Para Aliona Pislaru, a família está sempre em primeiro lugar. Foi por ela que deixou a Moldávia e se fixou em Portugal, “um país tranquilo, seguro, bonito e desenvolvido”, onde “é possível ter uma vida boa, trabalhando honestamente”. Lá era professora de Matemática e Física; cá, agora, é empregada de limpeza: “no início, custou um pouco – gostava muito de dar aulas – mas já me mentalizei que é para o meu bem e para o bem da minha família, que merece o melhor”.

Aliona nasceu no seio de uma família de classe média alta na zona norte da Moldávia, em Vadul-Rascov, uma aldeia do concelho de Soldanesti. Teve uma infância “muito feliz”, com direito a “tudo e mais alguma coisa”. Era boa aluna e concluiu a licenciatura em Ensino de Matemática e Física com média de 18 valores. Estreou-se a dar aulas numa escola de Soldanesti. Casou com Viorel Pislaru em 1997. Dois anos depois teve o primeiro filho: Cristin. “Foi nesta altura que tudo se complicou. O dinheiro desvalorizou muito, havia pouca comida e era tudo muito caro. Só podíamos comprar o mínimo e indispensável”, recorda Aliona.

Em casa da família Pislaru, havia um telefone – “um dos poucos que existiam na aldeia” – que era usado por uma amiga, para falar com o marido que estava na Mealhada a trabalhar. “Por curiosidade, fomos sabendo coisas de Portugal e acabámos por pedir a esse amigo para nos arranjar emprego. O nosso objetivo inicial era o meu marido vir para cá e ficar apenas durante um ano para juntar algum dinheiro. Queríamos comprar casa lá”, explica. Aliona e Cristin despediram-se de Viorel em 2001. A viagem fez-se de autocarro, juntamente com outros moldavos, com imprevistos pelo meio.

Já na Mealhada, onde partilhou casa com 11 emigrantes, Viorel começou por trabalhar na construção civil. “Só lá ficou três meses porque descobriu que o patrão o estava a enganar – não fazia descontos para a Segurança Social”, conta a esposa. Mudou-se para uma empresa de estruturas metálicas e é lá que trabalha até hoje, assumindo “um cargo importante”. “Este patrão foi espetacular: deu-lhe um salário justo e ajudou-o a legalizar-se”, acrescenta.
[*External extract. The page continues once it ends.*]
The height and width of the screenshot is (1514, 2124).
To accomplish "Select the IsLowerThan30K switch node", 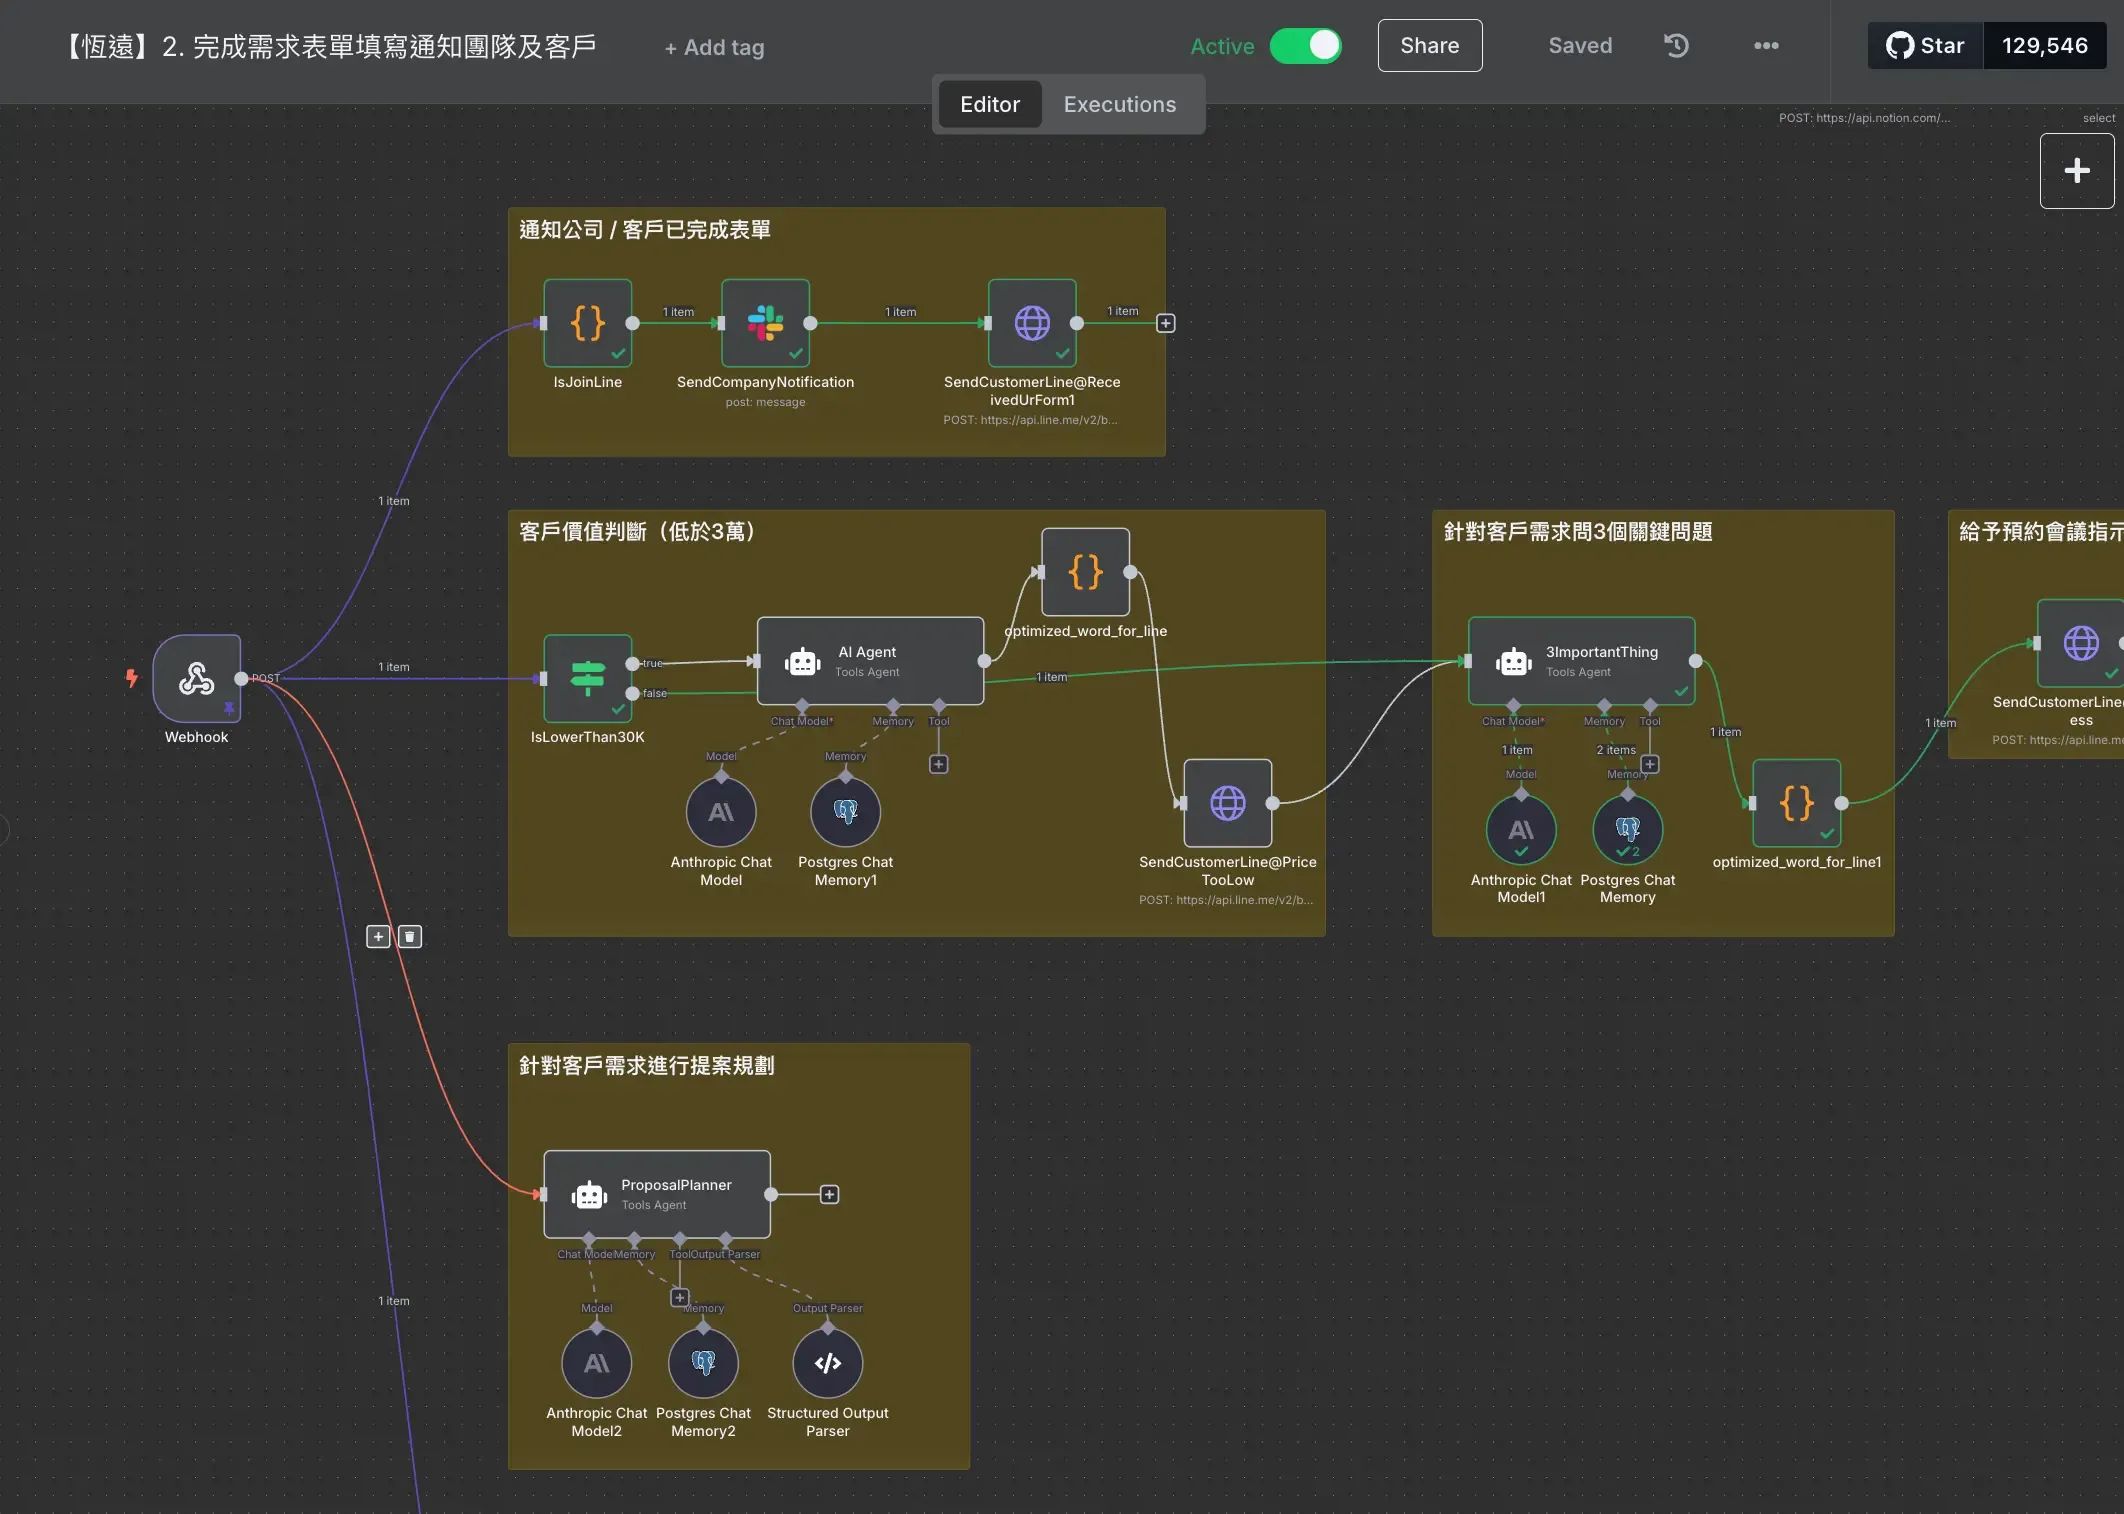I will tap(587, 678).
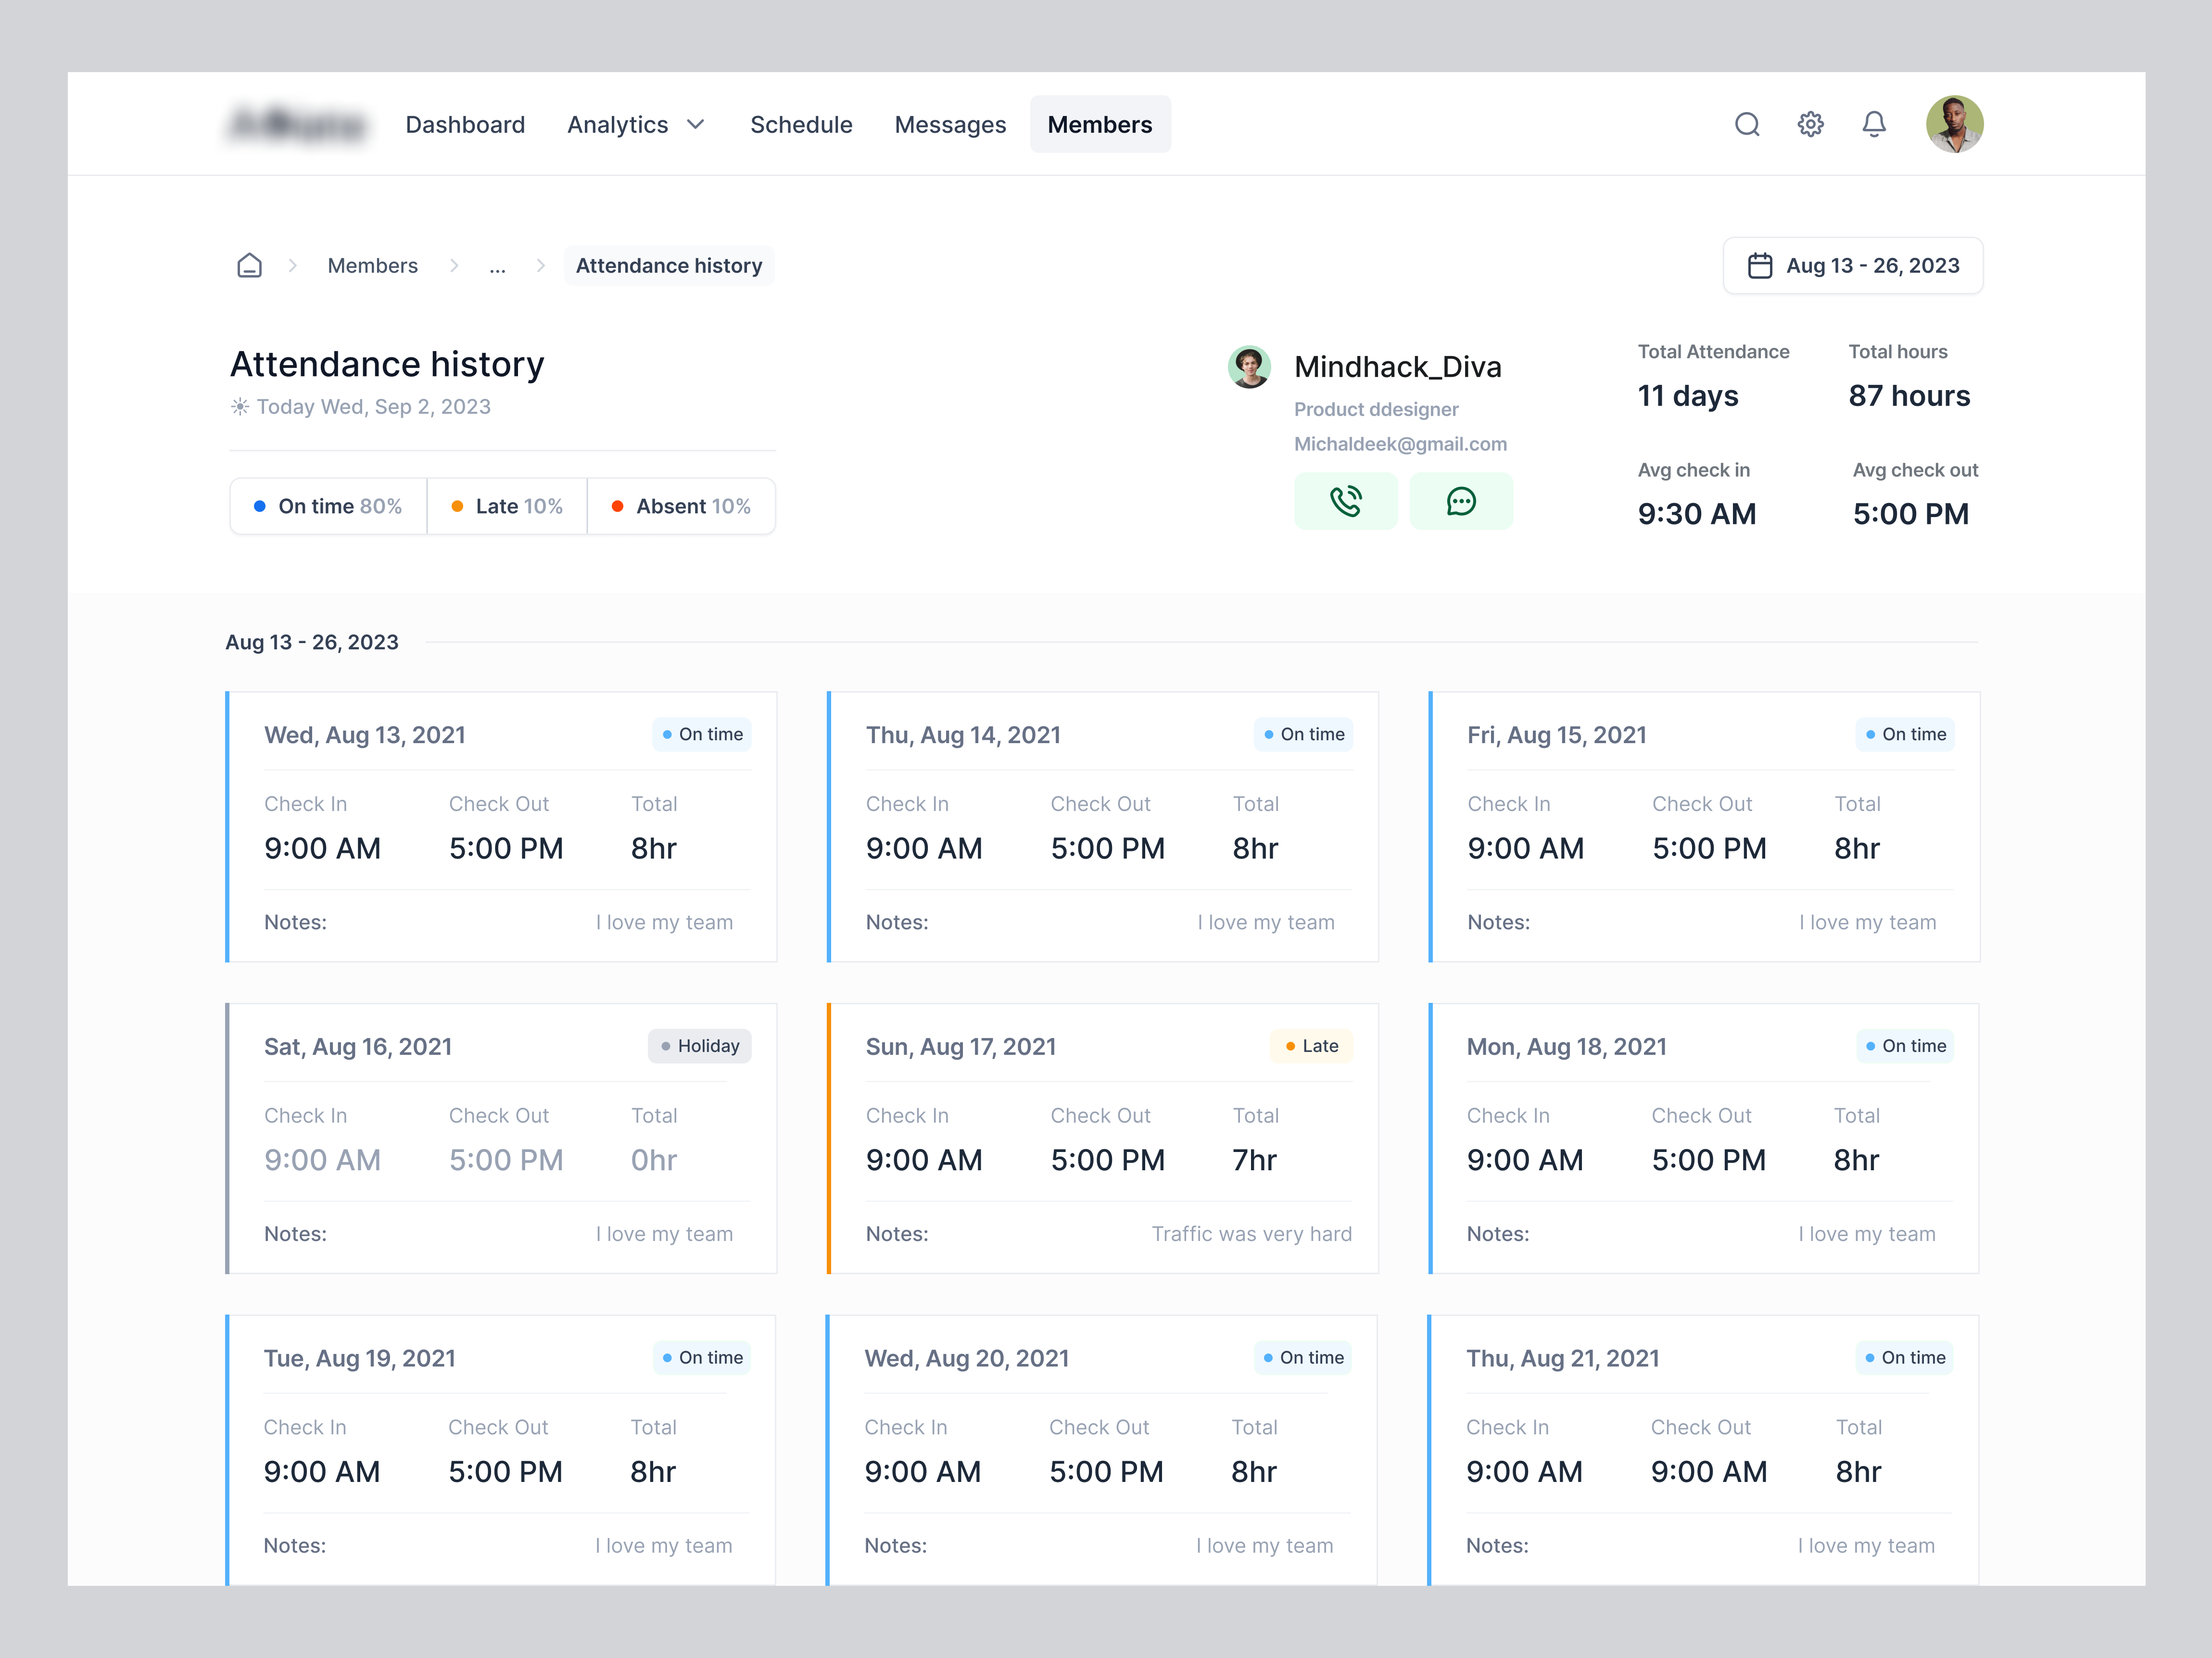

Contrariamente ao que estava previsto, em 2001 Aliona junta-se ao marido: “foi muito difícil deixar a família, principalmente o meu filho, que tinha dois anos, e o meu pai, que estava doente. A minha mãe ficou a cuidar dos dois”. À sua espera estavam o marido e uma casa alugada em Antes, “com todas as condições”. Portugal pareceu-lhe “outro mundo” e até um “paraíso”.

“Portuguesa de sangue moldavo”

Aliona chegou a Portugal a 30 de novembro. A 5 de dezembro, começou a trabalhar numa gráfica, na Pedrulha (Casal Comba). Deslocava-se para o novo emprego numa bicicleta emprestada. “Enquadrei-me muito bem no emprego e no país. As pessoas de Antes ajudaram-me muito e os colegas de trabalho também. Sou-lhes muito grata”. A nova língua não foi fácil de aprender, mas também “não foi muito difícil” porque já sabia falar francês. Os primeiros tempos traduziram-se em pouco descanso e muita poupança. “Só tínhamos folga ao domingo”. Trabalho – “ainda hoje” – não se recusava.

Cinco anos depois, o filho juntou-se aos pais e à irmã, Ana Maria, que nasceu em Portugal em 2005. Cristin tem hoje 20 anos e estuda Engenharia Civil na Universidade de Coimbra; Ana Maria, de 13 anos, que se assume “portuguesa de sangue moldavo”, frequenta o 9.º ano na Mealhada. Os filhos falam moldavo com sotaque português, ao contrário dos pais que falam português com sotaque moldavo. “Eu corrijo-os no moldavo, eles corrigem-me no português”, explica a mãe, de 42 anos.

Em Portugal, ao longo dos anos, “aos poucos”, foram muitas as “conquistas”, aos olhos de Aliona Pislaru: “temos uma boa casa e um bom carro”, “tirei a carta de condução”, “já passámos férias noutros países da Europa”, “aprendi a andar de bicicleta”, “somos respeitados e acarinhados”, “temos qualidade de vida”, “os meus patrões confiam em mim e até me recomendam, o que é um orgulho”, “temos muitos amigos portugueses”, “não me falta trabalho”, “já temos nacionalidade portuguesa”, “consigo dar o melhor aos meus filhos”, “tenho ajudado outros emigrantes”. Houvesse espaço e a lista continuaria.

A família Pislaru vive no Reconco, onde se sente “em casa”. A avó, que em tempos cuidou de Cristin, passa temporadas na Mealhada, assim como outros familiares da Moldávia. “Aqui há qualidade de vida”, conclui Aliona, que já não sabe se gosta mais da Moldávia ou de Portugal.